:: THE PROBLEM ::
Please format the records as a JSON list of strings, one string per line with blank lines left out, starting at the line containing "phpBB-fr.com (158, 623)" and ending at the line containing "[menuitem] (118, 661)", both included.

:: DATASET EXCERPTS ::
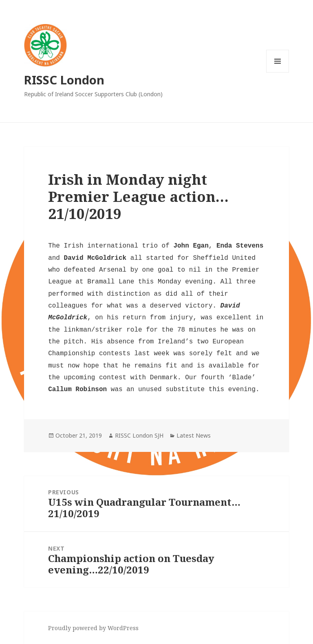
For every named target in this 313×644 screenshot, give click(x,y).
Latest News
==
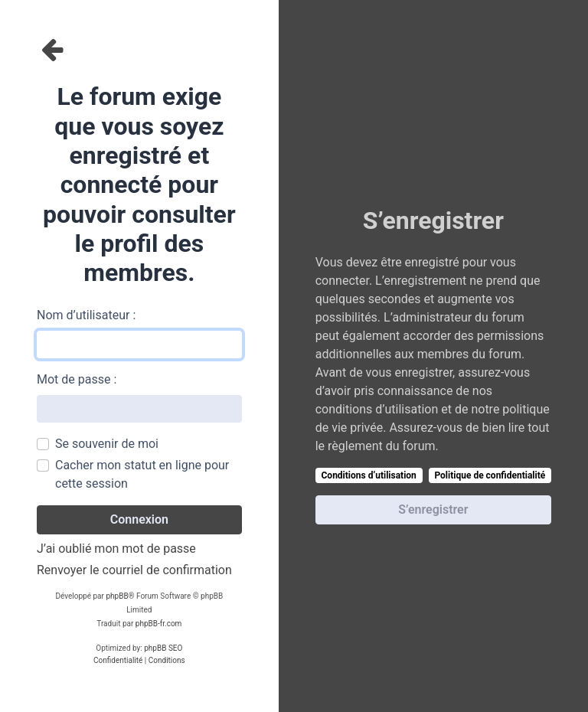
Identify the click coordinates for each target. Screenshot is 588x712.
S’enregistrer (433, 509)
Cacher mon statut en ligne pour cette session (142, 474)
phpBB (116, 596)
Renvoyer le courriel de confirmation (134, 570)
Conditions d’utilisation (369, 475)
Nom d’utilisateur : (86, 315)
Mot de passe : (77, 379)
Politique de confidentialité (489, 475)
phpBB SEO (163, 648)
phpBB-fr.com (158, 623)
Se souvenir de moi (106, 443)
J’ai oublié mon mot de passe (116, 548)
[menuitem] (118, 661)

:: COMPLETE RESPONSE ::
[
  "phpBB-fr.com (158, 623)",
  "Se souvenir de moi (106, 443)",
  "J’ai oublié mon mot de passe (116, 548)",
  "[menuitem] (118, 661)"
]